Speaking of avoiding wheel reinvention, that's especially critical when pursuing personalization. We also know that to succeed together, we all (web teams, agencies, Pantheon, the Drupal community, and more) will need to cultivate and leverage standardization so that no one is stuck reinventing content previewing from scratch. That (often unstated) assumption can get lost if you chop off Drupal's head.īehind a feature flag we now have in our dashboard the capacity to spin up fresh front-end framework sites powered by the likes of Next.js and Gatsby - to sit in front of Drupal and WordPress ( Tell us about your project if you would like to be considered for Early Access). Ideal web team collaboration depends on each person on the team having a common understanding of how the site functions. The Decoupled Drupal DocketĪnd we're derailed, again. Ok, now let's get back to bringing together the whole team to leverage Edge Integrations. When no pixels move because you updated Webform, or whatever else, that's a good indication that those updates can move on through our Dev, Test, Live deployment pipeline. Autopilot takes screenshots before and after applying updates in an isolated Multidev environment.
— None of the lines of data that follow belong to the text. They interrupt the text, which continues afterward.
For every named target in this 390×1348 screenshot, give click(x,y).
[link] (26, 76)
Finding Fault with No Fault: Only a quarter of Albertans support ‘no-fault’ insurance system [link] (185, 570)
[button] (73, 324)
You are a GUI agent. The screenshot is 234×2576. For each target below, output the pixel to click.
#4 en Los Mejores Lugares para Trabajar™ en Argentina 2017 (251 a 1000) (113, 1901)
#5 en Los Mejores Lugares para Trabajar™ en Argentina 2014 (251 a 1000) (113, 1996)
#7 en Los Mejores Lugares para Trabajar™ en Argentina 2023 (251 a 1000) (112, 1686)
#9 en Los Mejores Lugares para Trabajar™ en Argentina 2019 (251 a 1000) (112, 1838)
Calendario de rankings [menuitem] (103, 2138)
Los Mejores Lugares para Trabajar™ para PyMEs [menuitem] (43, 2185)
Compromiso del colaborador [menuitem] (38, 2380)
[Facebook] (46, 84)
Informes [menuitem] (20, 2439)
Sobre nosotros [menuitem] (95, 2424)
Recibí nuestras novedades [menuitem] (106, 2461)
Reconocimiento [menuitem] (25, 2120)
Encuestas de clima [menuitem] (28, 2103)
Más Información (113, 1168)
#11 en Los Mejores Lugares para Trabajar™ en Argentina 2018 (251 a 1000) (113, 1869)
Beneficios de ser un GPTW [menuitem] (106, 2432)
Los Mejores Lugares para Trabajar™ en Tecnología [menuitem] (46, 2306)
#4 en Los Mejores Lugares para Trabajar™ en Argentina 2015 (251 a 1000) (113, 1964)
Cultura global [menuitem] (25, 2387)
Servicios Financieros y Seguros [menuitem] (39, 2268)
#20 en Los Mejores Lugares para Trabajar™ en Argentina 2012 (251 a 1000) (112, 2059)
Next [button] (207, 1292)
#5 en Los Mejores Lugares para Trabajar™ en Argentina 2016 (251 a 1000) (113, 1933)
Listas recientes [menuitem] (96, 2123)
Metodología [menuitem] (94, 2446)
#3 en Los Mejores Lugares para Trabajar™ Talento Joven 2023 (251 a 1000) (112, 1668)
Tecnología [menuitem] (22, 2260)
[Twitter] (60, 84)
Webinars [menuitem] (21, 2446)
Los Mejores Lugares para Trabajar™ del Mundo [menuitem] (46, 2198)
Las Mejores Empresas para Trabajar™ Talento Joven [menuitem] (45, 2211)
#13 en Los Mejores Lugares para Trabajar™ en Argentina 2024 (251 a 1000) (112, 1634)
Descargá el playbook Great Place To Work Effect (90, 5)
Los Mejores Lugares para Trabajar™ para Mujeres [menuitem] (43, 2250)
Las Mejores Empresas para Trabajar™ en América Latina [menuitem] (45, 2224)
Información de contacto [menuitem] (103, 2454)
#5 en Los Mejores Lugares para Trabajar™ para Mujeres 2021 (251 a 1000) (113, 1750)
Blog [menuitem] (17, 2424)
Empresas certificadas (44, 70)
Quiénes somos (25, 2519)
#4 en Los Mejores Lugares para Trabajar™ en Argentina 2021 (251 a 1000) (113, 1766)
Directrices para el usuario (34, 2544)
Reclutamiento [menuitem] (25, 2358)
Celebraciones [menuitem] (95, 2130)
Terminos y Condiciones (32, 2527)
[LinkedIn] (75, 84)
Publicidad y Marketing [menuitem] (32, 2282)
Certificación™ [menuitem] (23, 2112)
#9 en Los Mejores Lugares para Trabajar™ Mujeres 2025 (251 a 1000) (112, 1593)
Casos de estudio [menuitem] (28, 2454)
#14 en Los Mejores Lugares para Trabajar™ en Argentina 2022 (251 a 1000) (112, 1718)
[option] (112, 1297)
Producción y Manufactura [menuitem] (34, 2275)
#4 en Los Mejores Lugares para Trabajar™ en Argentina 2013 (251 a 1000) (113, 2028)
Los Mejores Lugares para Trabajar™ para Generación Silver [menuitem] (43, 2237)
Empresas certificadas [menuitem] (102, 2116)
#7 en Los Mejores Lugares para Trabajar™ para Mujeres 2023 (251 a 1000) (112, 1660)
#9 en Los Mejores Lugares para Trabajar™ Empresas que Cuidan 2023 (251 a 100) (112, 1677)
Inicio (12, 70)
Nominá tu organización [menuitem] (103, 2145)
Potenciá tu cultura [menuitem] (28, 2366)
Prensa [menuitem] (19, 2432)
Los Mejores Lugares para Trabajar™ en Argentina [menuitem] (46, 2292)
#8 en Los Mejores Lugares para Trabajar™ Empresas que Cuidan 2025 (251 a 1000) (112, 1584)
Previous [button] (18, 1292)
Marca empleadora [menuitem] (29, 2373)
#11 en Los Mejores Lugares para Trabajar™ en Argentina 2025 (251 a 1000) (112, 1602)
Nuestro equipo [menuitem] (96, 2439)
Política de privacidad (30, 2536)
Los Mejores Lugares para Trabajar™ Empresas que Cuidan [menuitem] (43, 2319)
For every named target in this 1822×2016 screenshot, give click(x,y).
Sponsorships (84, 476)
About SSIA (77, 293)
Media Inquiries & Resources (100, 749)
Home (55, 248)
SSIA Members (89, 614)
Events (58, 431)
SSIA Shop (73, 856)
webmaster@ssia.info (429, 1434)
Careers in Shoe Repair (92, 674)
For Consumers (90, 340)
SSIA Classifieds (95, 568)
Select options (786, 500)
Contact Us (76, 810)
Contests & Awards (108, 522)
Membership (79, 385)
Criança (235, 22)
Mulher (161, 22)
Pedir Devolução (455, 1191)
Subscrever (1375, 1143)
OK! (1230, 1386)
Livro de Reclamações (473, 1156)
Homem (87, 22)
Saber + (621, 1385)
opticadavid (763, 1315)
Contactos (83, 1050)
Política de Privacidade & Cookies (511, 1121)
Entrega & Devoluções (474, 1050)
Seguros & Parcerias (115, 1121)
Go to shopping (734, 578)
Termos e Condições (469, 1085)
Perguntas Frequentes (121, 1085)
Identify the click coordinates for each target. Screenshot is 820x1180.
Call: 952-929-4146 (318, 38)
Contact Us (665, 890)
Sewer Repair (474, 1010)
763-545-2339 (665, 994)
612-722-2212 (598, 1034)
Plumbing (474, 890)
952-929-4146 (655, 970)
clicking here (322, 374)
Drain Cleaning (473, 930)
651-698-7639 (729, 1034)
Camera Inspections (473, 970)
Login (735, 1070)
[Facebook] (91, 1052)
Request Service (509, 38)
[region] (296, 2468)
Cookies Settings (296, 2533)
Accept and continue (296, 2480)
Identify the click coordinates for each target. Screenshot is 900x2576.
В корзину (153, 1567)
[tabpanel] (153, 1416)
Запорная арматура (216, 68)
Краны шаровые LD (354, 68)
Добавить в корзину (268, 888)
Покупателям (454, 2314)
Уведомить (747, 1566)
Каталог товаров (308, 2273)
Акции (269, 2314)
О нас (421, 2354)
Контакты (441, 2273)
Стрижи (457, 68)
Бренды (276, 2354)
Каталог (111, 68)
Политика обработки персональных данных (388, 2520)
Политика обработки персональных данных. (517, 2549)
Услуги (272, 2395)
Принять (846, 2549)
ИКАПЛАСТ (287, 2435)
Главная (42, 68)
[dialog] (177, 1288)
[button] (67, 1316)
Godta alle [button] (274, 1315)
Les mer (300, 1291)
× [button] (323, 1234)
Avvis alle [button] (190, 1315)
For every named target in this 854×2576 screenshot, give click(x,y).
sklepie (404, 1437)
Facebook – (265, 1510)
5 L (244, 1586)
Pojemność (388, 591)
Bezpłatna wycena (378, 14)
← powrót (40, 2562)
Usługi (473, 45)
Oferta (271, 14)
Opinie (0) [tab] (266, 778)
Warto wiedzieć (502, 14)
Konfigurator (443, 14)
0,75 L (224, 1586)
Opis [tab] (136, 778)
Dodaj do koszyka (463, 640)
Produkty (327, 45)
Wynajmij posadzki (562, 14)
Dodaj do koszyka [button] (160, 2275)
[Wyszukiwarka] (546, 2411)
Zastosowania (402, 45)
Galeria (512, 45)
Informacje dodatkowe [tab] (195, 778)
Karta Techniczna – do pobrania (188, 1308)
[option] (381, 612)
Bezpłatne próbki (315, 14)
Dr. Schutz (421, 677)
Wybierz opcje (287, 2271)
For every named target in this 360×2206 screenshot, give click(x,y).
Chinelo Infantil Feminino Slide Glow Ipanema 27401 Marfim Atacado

What a perfect(ly contrived) excuse to talk about our Autopilot feature that can save hours and hours of effort spent updating core and modules.
Drupal con portland update#
Welp, in trying to talk about Edge Integrations a security update has gotten in the way. We can't have that ideal cross-functional collaboration if one team member is bogged down in security updates.

And I'm sure nothing like a regular Drupal core update will get in the way.īut wait. The way we're entering the personalization space with Edge Integrations illustrates how Pantheon's expertise can combine with a given web team to make the whole greater than the sum of the parts. I could, but I won't because we at Pantheon think success for the whole web team requires pooling expertise. I could decide that all I want to do all day every day is work on Cache Hit Ratios and rarely work cross-functionally.
Drupal con portland full#
The wide world of website operations in the 2020s has gotten so complicated that any one person can pick off any one of these initialisms and make a full time job of it. The CCPA (California Consumer Privacy Act) That your CIO (Chief Information Officer) needed to comply with
Drupal con portland code#
(while updating a CTA (Call To Action)) whichīroke fragile custom code (in the CMS (Content Management System)) Restructured CSS (Cascading Style Sheet) selectors Slowed when your CHR (Cache Hit Ratio) tankedĪs your CRO (Conversion Rate Optimization) practice (that is only understood by your CTO (Chief Technology Officer)) How your CMO (Chief Marketing Officer) is madīecause your CDN (Content Delivery Network) WebOps as a community opens up space to discuss the overlap in problems, notably: In short, we think web teams need a WebOps community, distinct from DevOps (that definitionally focuses on the pairing of Developers and System Operators) in order to corral just how complicated it has gotten to operate a professional website. One of the challenges of this year's demo was conveying succinctly what we mean with this word WebOps. Even without the t-shirts though, it's our job to convey the excitement we feel about WebOps.